Especialista no percurso da Maratona de Nova York, Roberto Mandje, ex-atleta olímpico e atual treinador do grupo New York Road Runners, rodou a América do Sul a convite da New Balance para fornecer dicas sobre o trajeto da major e explicar as razões que a tornam tão especial para corredores de todas as partes do planeta. Em visita ao Brasil, ele afirmou que a prova serve como espelho para outros grandes eventos esportivos do planeta.

“A Maratona de Nova York é a mais global do mundo todo. A cidade concentra gente de todas as partes. Necessitamos levar o melhor para as ruas, seja em segurança, bombeiros ou infraestrutura em geral. Provas como Tóquio e Berlim aprendem conosco como podem ficar melhores a cada ano”, disse.

Com a experiência de quem rodou o mundo disputando competições que iam de 1.500 metros a 21 km, Mandje recomenda que os brasileiros estejam preparados para o clima frio durante a maratona. Enquanto as temperaturas no início de novembro podem ultrapassar os 30º C em cidades brasileiras, na Maratona de Nova York o termômetro gira entre 13º C e 18º C.

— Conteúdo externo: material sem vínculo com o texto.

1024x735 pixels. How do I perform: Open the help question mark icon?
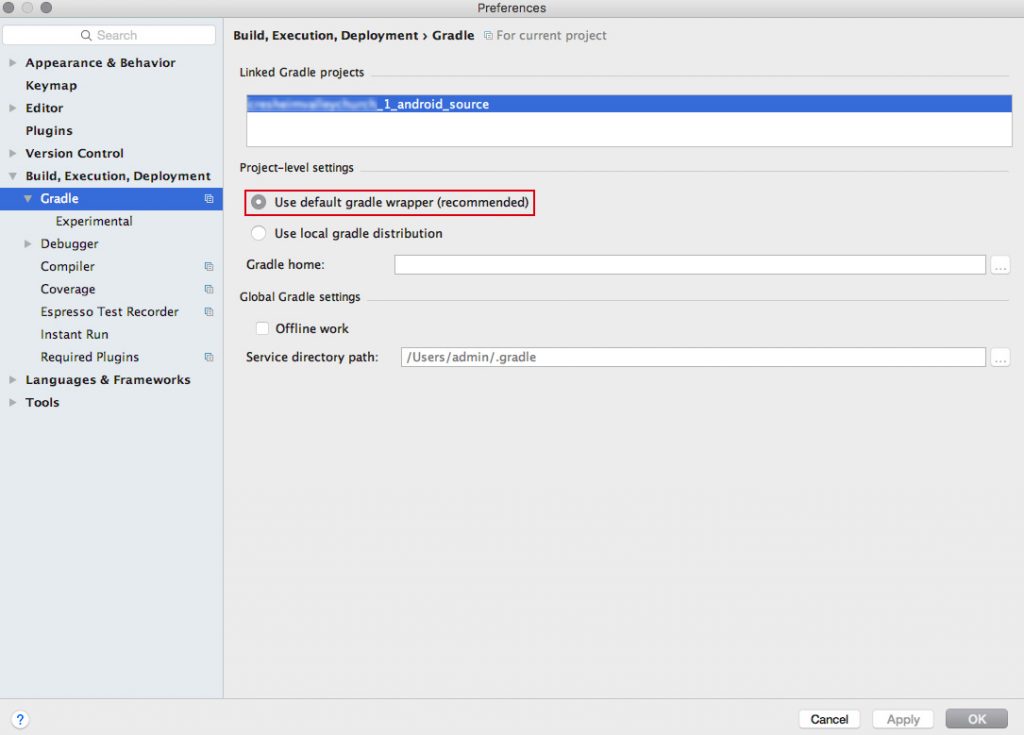point(20,719)
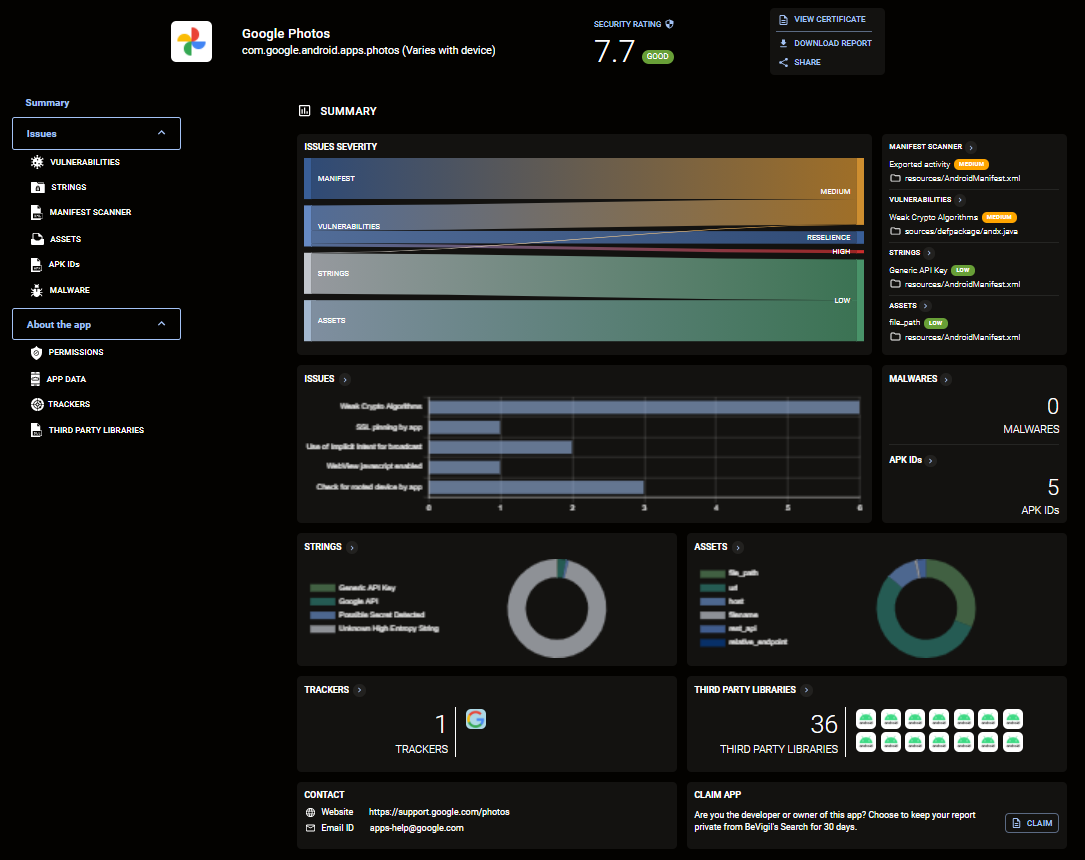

“O clima é muito diferente do Brasil. Os brasileiros, pouco acostumados a temperaturas mais frias, precisam se acostumar. Podem começar com uma jaqueta e luvas. Depois do aquecimento, quando o corpo já está mais preparado, tiram tudo”, acrescenta.

Como muitos maratonistas já sabem, o km 30 representa um divisor de águas na prova. É nesse trecho que, para muitos, as pernas começam a fraquejar e a força psicológica se mostra ainda mais vital. Na Maratona de Nova York, o ponto mais duro vem um pouco antes, por volta do km 28, segundo Mandje. Nesse trecho, os participantes atravessam o East River pela Queensboro Bridge e entram em Manhattan.

“Ali não há fãs para dar apoio. O atleta corre 1.5 km sem apoio, só com a presença de outros corredores. Quem já está desgastado mentalmente tem mais chances de trazer coisas negativas para a cabeça”, lembrou Mandje.